Output range, inclusive: from the line containing "The width and height of the screenshot is (1024, 373)." to the line containing "Click MAICO 400 model in 1979 row". Restate those lines from the data below word for word and only those.
━━━ Provided data ━━━
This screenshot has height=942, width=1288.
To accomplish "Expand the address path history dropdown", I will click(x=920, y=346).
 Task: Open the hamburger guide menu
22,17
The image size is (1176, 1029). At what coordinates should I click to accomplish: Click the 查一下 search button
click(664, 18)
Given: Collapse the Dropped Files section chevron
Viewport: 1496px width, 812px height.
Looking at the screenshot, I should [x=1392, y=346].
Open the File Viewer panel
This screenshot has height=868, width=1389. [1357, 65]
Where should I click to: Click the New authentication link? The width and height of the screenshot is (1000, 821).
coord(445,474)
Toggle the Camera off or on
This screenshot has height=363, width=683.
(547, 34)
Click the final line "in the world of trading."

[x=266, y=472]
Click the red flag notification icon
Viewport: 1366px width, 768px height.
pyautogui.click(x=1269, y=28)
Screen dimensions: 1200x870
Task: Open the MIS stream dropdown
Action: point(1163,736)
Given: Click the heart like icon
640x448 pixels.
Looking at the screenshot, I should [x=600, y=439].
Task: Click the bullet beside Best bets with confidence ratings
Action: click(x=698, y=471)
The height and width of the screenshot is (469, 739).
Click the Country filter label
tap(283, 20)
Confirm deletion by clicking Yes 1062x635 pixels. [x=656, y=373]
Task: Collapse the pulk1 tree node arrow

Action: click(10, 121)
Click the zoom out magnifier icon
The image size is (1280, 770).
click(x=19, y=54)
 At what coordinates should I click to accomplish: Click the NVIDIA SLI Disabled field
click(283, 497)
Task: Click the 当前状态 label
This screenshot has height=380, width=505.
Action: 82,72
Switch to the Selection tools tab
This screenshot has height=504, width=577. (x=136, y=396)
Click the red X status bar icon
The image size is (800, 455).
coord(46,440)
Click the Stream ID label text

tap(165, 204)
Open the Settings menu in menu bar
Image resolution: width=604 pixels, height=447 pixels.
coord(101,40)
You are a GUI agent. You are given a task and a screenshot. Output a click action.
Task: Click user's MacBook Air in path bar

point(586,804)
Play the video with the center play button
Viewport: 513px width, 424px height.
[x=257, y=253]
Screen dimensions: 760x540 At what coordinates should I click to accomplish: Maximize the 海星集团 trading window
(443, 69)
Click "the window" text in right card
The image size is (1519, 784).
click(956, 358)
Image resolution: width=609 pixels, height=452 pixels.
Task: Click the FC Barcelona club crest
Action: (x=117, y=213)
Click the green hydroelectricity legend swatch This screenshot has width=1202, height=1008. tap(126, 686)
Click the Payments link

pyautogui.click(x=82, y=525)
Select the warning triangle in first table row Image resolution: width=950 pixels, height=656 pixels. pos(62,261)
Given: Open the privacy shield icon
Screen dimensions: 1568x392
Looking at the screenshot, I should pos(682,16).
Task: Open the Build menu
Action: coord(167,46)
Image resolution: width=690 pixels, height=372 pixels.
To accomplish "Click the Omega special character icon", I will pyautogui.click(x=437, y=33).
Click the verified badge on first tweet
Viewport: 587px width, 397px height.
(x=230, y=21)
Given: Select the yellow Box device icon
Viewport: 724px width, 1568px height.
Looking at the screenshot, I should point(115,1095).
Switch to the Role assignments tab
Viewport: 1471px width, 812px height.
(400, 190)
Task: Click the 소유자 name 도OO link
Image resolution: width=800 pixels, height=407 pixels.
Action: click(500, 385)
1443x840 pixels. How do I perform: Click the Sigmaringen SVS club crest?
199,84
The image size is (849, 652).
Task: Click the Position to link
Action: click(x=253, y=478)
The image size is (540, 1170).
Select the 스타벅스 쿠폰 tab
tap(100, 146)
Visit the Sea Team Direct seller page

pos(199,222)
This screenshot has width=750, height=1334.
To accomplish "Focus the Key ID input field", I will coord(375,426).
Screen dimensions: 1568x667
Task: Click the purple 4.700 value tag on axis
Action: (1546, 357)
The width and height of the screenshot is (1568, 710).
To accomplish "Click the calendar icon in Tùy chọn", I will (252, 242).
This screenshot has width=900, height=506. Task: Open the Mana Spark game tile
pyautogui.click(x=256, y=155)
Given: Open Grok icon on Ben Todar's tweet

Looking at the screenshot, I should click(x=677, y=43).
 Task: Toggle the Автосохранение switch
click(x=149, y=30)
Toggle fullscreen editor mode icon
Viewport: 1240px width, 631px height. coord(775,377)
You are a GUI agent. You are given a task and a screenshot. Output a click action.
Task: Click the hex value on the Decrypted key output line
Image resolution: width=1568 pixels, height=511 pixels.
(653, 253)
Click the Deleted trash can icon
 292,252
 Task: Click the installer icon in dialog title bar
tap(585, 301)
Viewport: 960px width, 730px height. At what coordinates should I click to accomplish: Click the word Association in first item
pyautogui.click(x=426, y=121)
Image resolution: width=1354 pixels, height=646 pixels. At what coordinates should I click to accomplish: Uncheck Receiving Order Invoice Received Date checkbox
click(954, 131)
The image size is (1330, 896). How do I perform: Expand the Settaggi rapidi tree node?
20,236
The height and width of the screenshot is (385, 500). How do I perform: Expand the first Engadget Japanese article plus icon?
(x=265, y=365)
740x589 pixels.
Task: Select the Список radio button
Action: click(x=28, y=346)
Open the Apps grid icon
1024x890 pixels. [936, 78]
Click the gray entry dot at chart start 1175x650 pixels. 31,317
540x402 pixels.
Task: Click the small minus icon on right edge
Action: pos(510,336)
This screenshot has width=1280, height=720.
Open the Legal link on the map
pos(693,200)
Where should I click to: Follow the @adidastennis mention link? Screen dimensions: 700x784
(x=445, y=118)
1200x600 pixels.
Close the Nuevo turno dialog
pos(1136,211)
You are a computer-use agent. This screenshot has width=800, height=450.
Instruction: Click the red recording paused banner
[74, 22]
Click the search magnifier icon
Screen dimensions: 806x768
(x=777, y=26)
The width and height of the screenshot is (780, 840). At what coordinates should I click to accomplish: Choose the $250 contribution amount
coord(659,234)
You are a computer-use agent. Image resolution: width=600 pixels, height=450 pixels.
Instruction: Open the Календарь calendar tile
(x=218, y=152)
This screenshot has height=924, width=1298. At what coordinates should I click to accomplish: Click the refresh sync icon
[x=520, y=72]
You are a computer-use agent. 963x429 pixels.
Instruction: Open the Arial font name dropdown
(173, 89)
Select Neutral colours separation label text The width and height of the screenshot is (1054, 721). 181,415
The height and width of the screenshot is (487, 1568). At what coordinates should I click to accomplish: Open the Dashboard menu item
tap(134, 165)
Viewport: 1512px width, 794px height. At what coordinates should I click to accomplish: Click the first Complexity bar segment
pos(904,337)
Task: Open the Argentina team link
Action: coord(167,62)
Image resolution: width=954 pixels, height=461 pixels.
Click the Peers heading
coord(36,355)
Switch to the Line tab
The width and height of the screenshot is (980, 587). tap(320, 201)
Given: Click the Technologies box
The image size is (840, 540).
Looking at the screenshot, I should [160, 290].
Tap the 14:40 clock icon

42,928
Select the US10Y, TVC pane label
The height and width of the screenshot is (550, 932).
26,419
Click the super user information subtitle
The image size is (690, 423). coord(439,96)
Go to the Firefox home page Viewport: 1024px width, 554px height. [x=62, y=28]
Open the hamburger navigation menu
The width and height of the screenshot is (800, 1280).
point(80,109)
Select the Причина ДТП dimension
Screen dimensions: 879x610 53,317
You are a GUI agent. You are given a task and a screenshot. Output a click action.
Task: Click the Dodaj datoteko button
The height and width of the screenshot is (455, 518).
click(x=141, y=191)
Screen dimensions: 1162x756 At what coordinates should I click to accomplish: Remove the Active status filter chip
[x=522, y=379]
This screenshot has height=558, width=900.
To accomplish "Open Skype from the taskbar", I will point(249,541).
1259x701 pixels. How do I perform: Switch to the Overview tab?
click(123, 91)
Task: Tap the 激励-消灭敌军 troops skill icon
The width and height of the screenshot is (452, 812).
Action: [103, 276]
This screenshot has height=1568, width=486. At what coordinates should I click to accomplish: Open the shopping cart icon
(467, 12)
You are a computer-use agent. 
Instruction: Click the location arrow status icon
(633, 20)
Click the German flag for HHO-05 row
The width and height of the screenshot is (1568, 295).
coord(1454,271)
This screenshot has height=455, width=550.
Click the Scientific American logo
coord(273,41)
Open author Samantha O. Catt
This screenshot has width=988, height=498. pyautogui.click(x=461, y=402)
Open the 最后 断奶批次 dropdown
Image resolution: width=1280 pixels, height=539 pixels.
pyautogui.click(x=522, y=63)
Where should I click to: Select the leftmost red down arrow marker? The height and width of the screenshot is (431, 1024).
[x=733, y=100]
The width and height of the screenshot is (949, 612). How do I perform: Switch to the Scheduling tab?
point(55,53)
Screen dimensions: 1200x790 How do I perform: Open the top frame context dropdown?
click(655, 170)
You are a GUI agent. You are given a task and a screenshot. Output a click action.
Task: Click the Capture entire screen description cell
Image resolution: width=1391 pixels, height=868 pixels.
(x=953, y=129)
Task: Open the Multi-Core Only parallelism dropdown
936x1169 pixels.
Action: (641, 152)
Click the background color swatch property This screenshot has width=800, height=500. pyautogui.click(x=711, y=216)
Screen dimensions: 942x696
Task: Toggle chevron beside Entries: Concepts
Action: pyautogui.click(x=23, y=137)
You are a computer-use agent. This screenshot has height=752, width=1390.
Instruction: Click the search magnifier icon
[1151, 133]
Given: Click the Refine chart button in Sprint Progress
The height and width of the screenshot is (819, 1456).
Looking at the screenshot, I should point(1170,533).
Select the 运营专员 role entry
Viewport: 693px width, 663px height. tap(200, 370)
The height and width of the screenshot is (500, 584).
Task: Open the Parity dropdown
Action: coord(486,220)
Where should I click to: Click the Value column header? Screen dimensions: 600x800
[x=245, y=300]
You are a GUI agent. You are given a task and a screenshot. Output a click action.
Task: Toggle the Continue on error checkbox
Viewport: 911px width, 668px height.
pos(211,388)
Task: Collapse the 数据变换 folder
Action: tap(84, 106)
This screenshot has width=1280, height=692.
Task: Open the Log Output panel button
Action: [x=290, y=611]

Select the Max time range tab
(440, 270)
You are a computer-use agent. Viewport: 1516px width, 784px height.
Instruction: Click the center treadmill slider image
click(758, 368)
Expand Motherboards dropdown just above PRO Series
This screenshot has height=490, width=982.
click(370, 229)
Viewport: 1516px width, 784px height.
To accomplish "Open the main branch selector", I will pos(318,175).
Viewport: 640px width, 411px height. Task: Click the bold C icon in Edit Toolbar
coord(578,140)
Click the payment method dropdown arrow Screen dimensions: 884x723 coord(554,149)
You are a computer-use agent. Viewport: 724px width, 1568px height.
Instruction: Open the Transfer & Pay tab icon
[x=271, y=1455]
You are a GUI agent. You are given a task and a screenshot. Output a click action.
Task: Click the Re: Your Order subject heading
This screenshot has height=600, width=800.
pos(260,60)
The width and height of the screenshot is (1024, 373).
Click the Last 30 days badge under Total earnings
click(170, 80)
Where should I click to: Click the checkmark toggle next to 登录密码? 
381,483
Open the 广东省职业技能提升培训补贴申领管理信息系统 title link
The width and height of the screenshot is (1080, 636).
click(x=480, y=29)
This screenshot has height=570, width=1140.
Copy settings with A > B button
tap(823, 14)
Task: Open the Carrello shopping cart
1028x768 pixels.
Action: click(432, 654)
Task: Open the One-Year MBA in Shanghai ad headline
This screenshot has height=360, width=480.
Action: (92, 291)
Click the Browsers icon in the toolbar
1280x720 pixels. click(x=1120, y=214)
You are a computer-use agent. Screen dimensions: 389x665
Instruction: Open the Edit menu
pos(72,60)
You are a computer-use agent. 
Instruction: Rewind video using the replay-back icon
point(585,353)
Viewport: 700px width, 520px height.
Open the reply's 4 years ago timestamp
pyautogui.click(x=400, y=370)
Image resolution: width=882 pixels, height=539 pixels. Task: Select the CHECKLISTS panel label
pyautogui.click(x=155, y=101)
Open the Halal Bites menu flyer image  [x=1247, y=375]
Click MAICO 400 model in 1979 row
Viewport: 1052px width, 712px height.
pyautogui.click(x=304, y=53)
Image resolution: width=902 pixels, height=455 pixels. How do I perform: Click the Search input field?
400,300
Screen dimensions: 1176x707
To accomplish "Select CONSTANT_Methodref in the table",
━━━
Your response>
The width and height of the screenshot is (1024, 373).
Click the Last 30 days badge under Total earnings
click(170, 80)
Where should I click to: Click the checkmark toggle next to 登录密码? 
381,483
Open the 广东省职业技能提升培训补贴申领管理信息系统 title link
The width and height of the screenshot is (1080, 636).
click(x=480, y=29)
This screenshot has height=570, width=1140.
Copy settings with A > B button
tap(823, 14)
Task: Open the Carrello shopping cart
1028x768 pixels.
Action: click(432, 654)
Task: Open the One-Year MBA in Shanghai ad headline
This screenshot has height=360, width=480.
Action: (92, 291)
Click the Browsers icon in the toolbar
1280x720 pixels. click(x=1120, y=214)
You are a computer-use agent. Screen dimensions: 389x665
Instruction: Open the Edit menu
pos(72,60)
You are a computer-use agent. 
Instruction: Rewind video using the replay-back icon
point(585,353)
Viewport: 700px width, 520px height.
Open the reply's 4 years ago timestamp
pyautogui.click(x=400, y=370)
Image resolution: width=882 pixels, height=539 pixels. Task: Select the CHECKLISTS panel label
pyautogui.click(x=155, y=101)
Open the Halal Bites menu flyer image  [x=1247, y=375]
Click MAICO 400 model in 1979 row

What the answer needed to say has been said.